Dave wrote:
> Hi,
> Thanks for your reply. The following is the ip and abbreviated msg:
> (reason: 554 5.7.1 Service unavailable; Client host [65.24.5.137]
> blocked using dnsbl-1.uceprotect.net;
> To my squid issue, if aufs is less intensive and more efficient i'll
> definitely switch over to it. As for your suggestion about splitting in
> to multiple files I believe the version i have can do this, it has
> multiple acl statements for the safe_ports definition. My issue though
> is there's like 15000+ lines in this file, and investigating some like
> 500 are duplicates. I'd rather not have to manually go through this and
> do the split, is there a way i can split based on the dst, dstdomain, or
> url_regexp you referenced?
I just used the following commands, pulled off most of the job in a few
minutes.
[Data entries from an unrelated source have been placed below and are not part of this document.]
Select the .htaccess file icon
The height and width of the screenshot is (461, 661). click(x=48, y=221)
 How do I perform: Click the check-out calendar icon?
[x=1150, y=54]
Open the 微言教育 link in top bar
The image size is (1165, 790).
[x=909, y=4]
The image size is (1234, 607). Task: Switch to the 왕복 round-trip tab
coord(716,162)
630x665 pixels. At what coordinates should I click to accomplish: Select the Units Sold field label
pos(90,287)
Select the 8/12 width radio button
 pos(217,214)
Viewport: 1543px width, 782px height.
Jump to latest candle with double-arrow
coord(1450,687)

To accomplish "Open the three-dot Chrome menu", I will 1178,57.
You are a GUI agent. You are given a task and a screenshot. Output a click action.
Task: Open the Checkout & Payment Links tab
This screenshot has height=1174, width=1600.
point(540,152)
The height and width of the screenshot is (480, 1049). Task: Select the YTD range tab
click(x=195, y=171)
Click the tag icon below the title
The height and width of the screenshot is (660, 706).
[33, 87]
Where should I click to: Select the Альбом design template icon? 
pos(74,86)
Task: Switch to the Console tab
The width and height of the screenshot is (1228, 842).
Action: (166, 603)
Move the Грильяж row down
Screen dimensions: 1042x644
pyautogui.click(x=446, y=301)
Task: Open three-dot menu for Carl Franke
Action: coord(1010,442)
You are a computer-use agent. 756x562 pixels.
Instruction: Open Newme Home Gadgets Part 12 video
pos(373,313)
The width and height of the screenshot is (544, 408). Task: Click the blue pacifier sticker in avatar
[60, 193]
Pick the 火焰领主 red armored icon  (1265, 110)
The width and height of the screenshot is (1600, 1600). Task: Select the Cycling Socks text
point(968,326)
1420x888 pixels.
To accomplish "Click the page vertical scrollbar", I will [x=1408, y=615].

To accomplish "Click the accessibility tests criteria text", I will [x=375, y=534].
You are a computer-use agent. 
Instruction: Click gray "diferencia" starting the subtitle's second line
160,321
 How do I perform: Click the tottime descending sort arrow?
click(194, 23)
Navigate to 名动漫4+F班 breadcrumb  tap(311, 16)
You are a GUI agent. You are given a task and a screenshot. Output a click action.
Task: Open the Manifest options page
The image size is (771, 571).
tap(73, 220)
The remainders that got left as regex was small. There are some
that are duplicates of the domain-only list, but that can be dealt with
later.
# Pull out the IPs
grep -v -E "[a-z]+" porn | sort -u >porn.ipa
# copy everything else into a temp file
grep -v -E "[a-z]+" porn | sort -u >temp.1
# pull out lines with only domain name
grep -E "^([0-9a-z\-]\.)+[a-z]+$" temp.1 | sort -u >temp.d
# pull out everthing without a domain name into another temp
grep -v -E "^([0-9a-z\-]\.)+[a-z]+$" temp.1 | sort -u >temp.2
rm temp.1
# pull out lines that are domain/ or domain<space> and drop the end
grep -E "^([0-9a-z\-]\.)+[a-z]+[\/ ]$" temp.2 | sed s/\\/// | sed s/\\
// | sort -u >>temp.d
# leave the rest as regex patterns
grep -v -E "^([0-9a-z\-]\.)+[a-z]+[\/ ]$" temp.2 | sort -u >porn.regex
rm temp.2
# sort the just-domains and make sure there are no duplicate.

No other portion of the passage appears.